Task item
In the passage about Dee below, write out the words between "Maybe Dee is" and "pray for her.", inclusive.

Maybe Dee is so often in my thoughts because I’m supposed to do something for her, even if that is merely to pray. Maybe it’s to remind me that life is short and there may not be endless days ahead to do all the things I want to or should do. Whatever it is, the thought of her continues to remind me to be as happy as I can be, to relax, to be gentle with those around me and forgive often.

Today as I think about Dee, I am grateful for my health, to have come this far protected from trauma and disaster, and for the blessing of an imperfect yet beautiful family and wonderful friends. Today I will be grateful for the single day that lies before me and not worry about the ones ahead. Today, I am very grateful that a person I barely know so poignantly reminds me of what is truly important. And I will continue to pray for her.

Finally a Normal Saturday (I guess I’ve missed these.)

Excerpted records
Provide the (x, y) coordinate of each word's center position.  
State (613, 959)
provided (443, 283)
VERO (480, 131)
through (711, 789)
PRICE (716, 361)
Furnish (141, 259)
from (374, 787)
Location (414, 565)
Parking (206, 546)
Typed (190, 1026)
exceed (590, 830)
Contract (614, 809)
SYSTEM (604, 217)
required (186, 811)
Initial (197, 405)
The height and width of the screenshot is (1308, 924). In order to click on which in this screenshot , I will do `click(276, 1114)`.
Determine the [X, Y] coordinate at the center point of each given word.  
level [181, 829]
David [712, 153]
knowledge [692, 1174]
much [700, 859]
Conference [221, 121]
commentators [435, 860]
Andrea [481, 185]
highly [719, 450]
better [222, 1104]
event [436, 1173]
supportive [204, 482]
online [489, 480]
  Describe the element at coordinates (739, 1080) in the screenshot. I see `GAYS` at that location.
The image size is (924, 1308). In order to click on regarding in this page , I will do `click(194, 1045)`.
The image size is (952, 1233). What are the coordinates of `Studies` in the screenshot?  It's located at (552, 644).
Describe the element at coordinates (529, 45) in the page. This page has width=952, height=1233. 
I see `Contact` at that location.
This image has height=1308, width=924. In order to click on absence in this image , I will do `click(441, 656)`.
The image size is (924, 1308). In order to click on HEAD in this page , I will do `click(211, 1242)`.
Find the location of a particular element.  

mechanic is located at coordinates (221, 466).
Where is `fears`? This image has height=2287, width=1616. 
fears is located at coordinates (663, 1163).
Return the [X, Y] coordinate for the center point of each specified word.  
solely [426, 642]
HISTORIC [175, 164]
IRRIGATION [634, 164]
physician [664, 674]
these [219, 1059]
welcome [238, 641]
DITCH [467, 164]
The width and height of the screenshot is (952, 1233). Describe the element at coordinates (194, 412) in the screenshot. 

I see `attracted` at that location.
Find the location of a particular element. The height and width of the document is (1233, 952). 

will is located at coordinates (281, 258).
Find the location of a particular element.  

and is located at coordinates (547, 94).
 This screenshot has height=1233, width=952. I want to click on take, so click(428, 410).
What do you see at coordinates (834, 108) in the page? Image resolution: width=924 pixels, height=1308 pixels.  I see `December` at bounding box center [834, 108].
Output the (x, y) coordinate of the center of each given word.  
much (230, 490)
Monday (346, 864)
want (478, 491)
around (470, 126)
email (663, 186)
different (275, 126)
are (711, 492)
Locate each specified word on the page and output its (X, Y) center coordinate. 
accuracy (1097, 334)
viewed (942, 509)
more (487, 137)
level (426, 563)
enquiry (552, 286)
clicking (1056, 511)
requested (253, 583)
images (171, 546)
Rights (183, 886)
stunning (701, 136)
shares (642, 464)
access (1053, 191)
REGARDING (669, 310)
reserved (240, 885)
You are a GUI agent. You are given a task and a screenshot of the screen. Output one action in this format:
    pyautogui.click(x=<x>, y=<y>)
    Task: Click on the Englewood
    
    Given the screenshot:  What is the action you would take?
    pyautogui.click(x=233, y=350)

Result of the exercise
Maybe Dee is so often in my thoughts because I’m supposed to do something for her, even if that is merely to pray. Maybe it’s to remind me that life is short and there may not be endless days ahead to do all the things I want to or should do. Whatever it is, the thought of her continues to remind me to be as happy as I can be, to relax, to be gentle with those around me and forgive often.

Today as I think about Dee, I am grateful for my health, to have come this far protected from trauma and disaster, and for the blessing of an imperfect yet beautiful family and wonderful friends. Today I will be grateful for the single day that lies before me and not worry about the ones ahead. Today, I am very grateful that a person I barely know so poignantly reminds me of what is truly important. And I will continue to pray for her.